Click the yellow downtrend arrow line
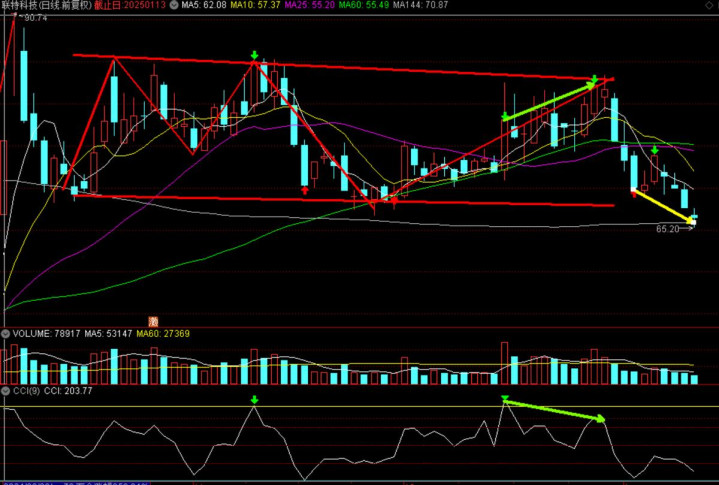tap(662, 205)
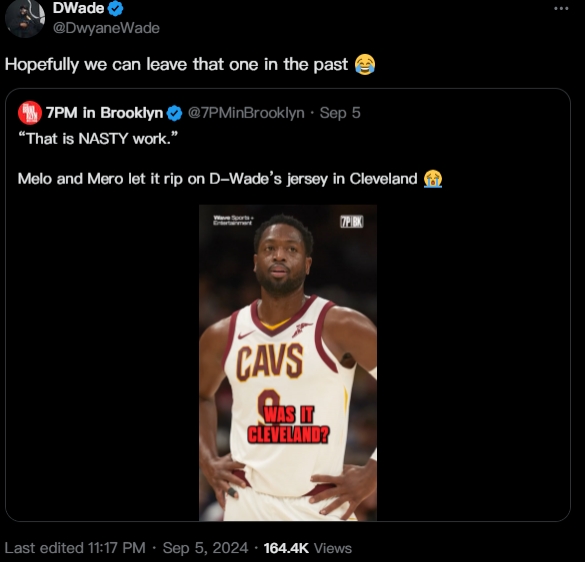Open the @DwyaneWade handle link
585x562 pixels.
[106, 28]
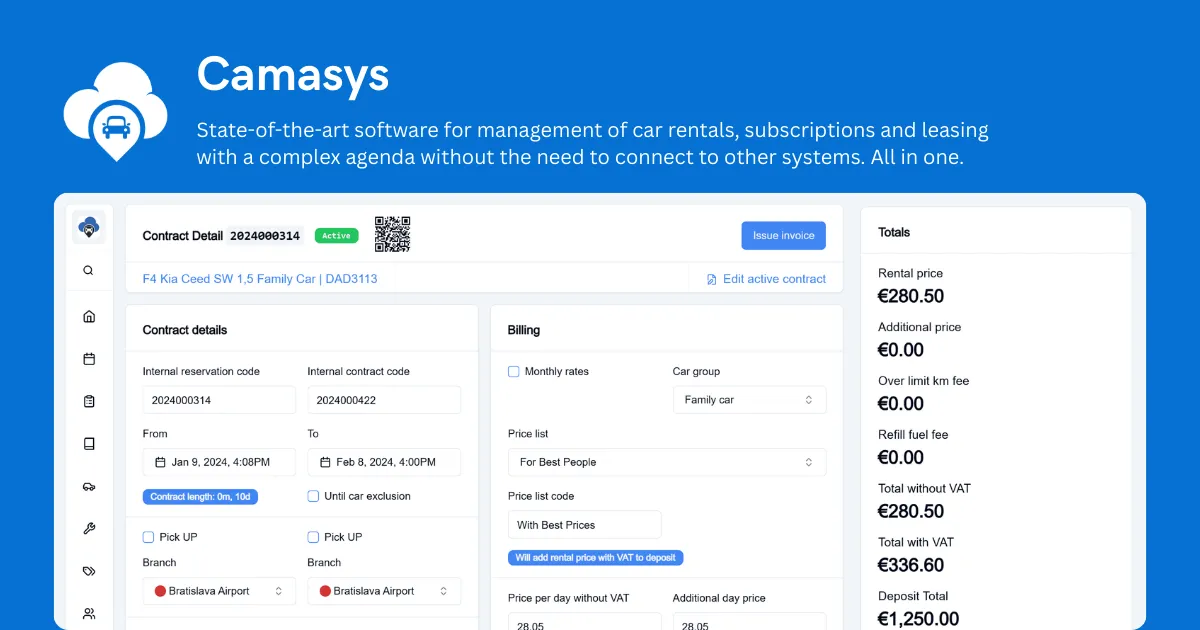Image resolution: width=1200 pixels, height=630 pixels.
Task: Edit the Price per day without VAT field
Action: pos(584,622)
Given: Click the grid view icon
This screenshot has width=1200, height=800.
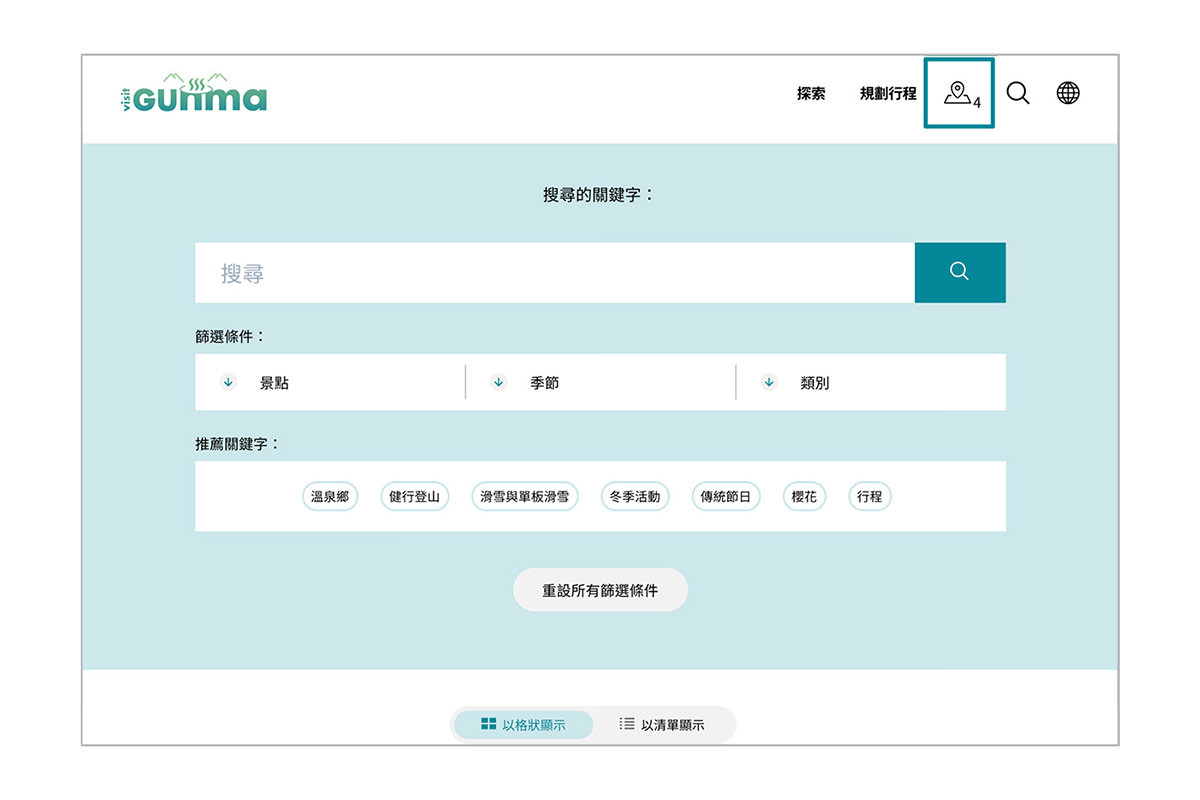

------------

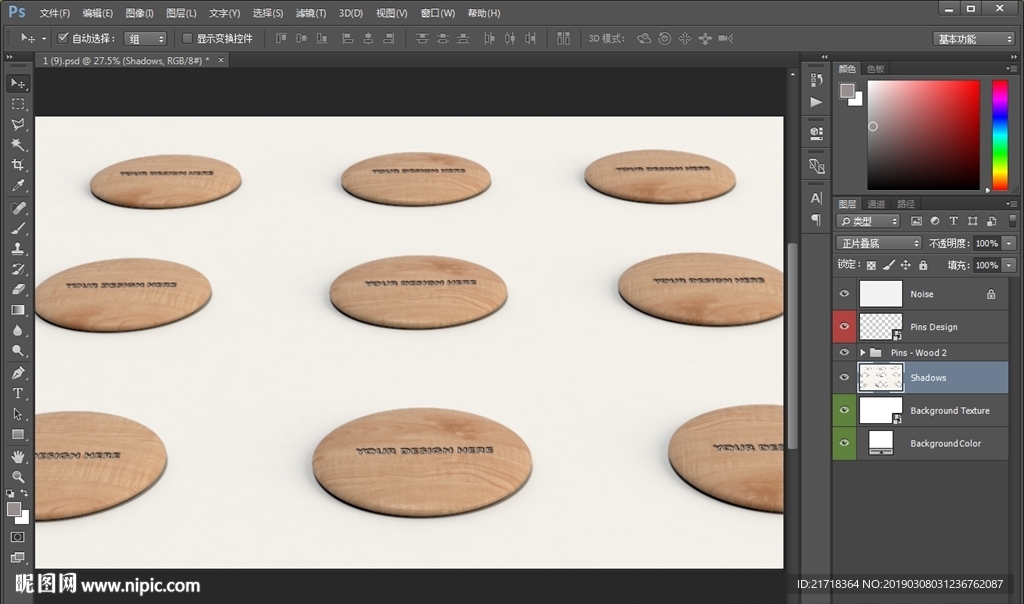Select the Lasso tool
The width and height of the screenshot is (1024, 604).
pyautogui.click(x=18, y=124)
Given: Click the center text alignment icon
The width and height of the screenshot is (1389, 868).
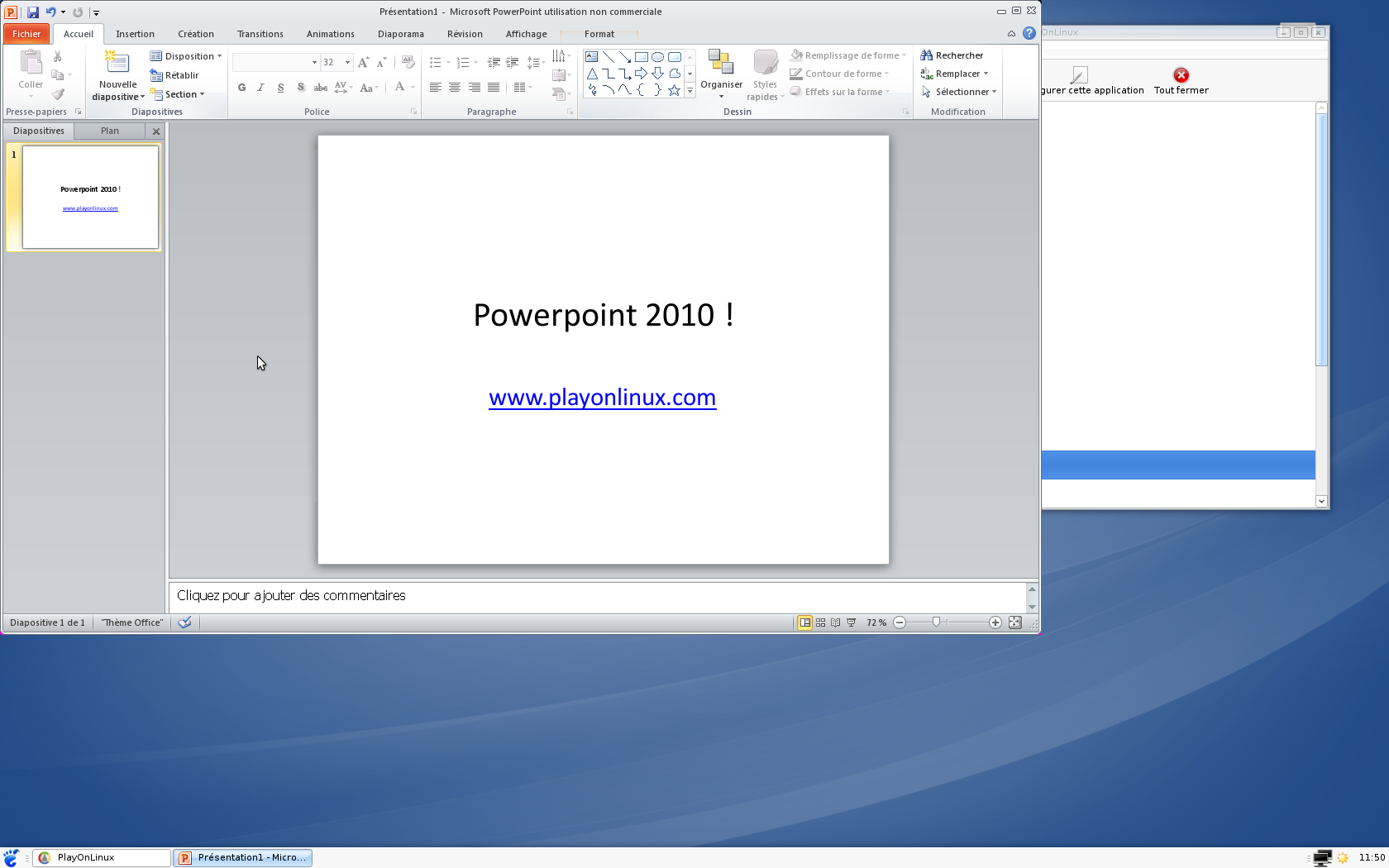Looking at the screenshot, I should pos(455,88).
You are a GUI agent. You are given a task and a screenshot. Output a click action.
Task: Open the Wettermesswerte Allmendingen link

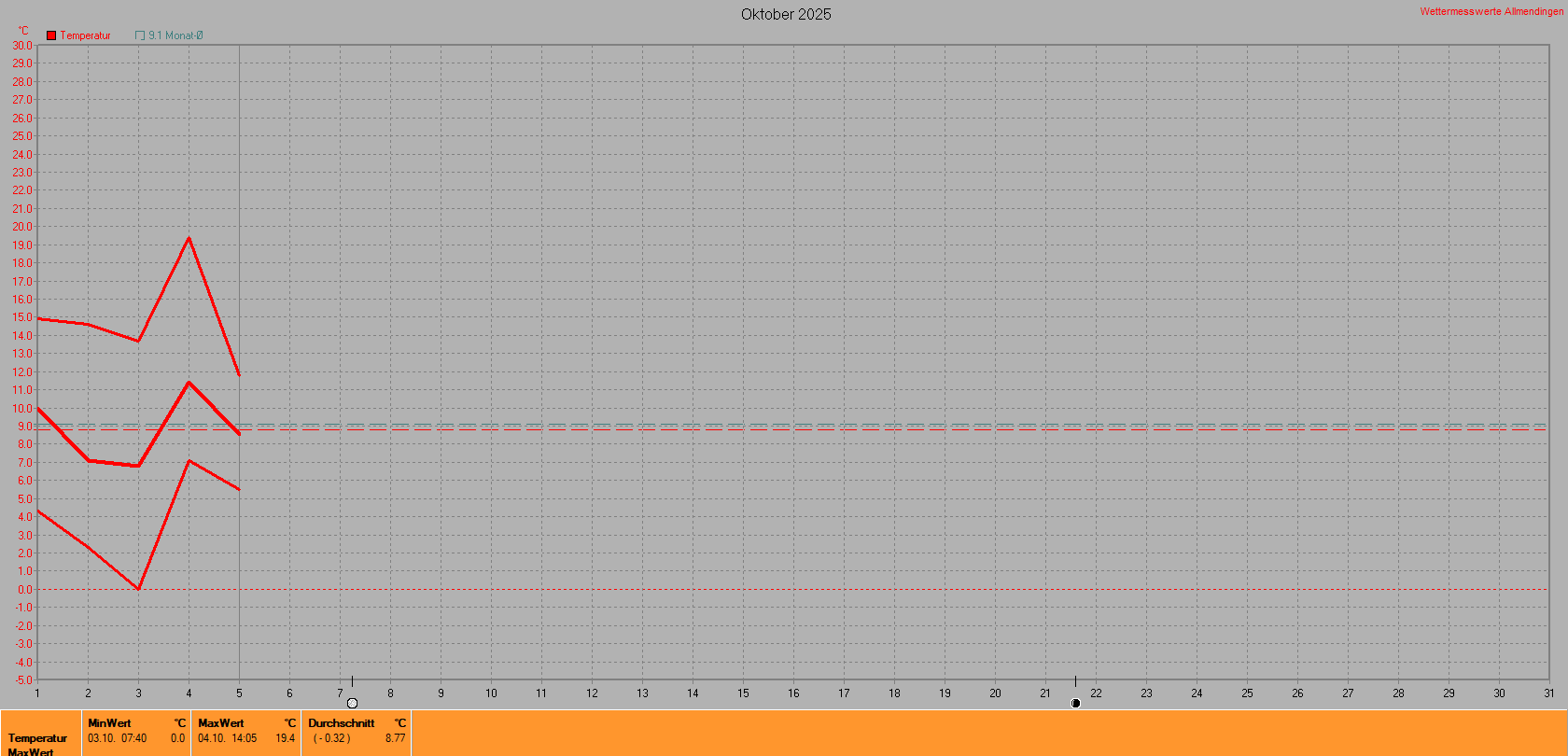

------------

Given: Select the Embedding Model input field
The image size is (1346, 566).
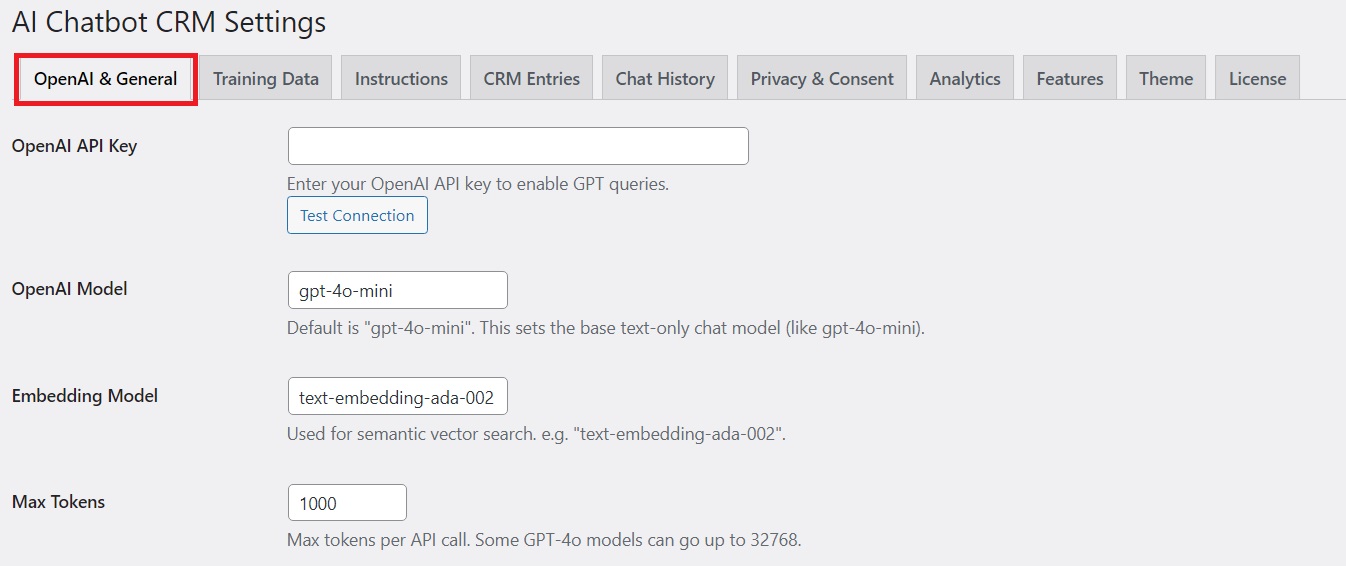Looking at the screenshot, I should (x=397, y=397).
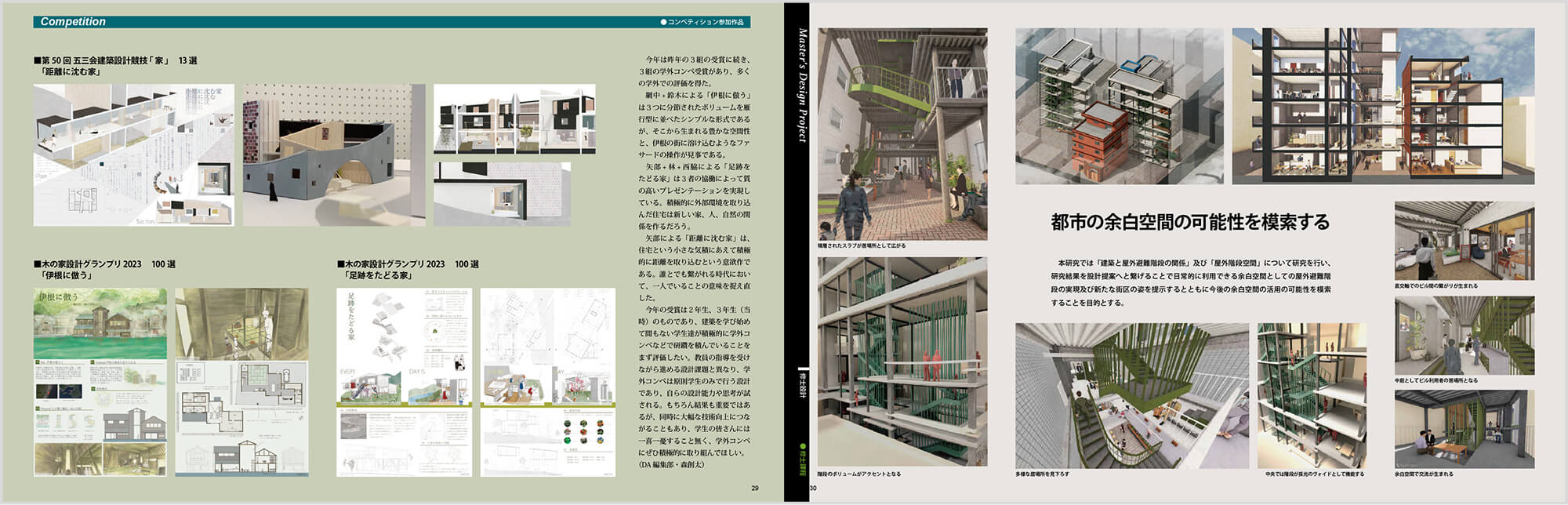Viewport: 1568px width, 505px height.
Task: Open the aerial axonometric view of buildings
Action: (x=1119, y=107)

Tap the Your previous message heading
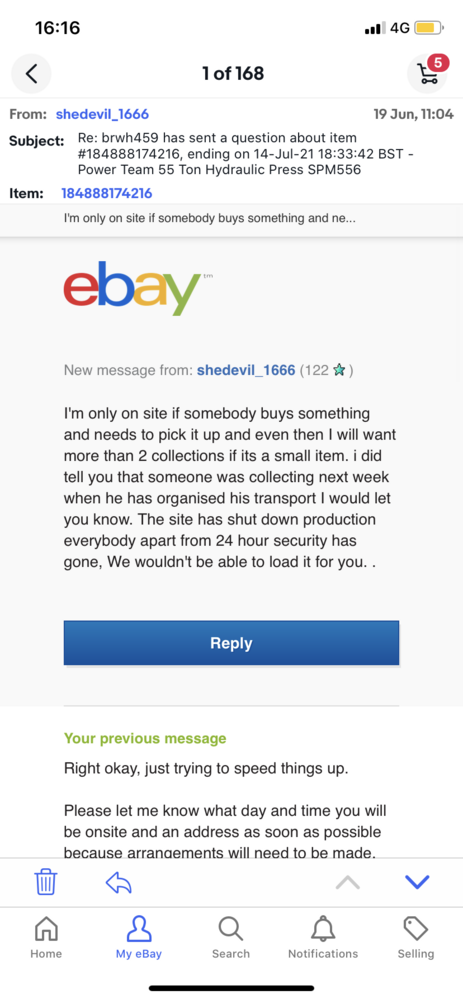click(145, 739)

------------

## ABOUT THIS TASK
Which lines above hold the string "icon"? Copy every one of them.

## RESULT FOR THIS EXERCISE
Given: Click the grid view icon
Given: Click the center text alignment icon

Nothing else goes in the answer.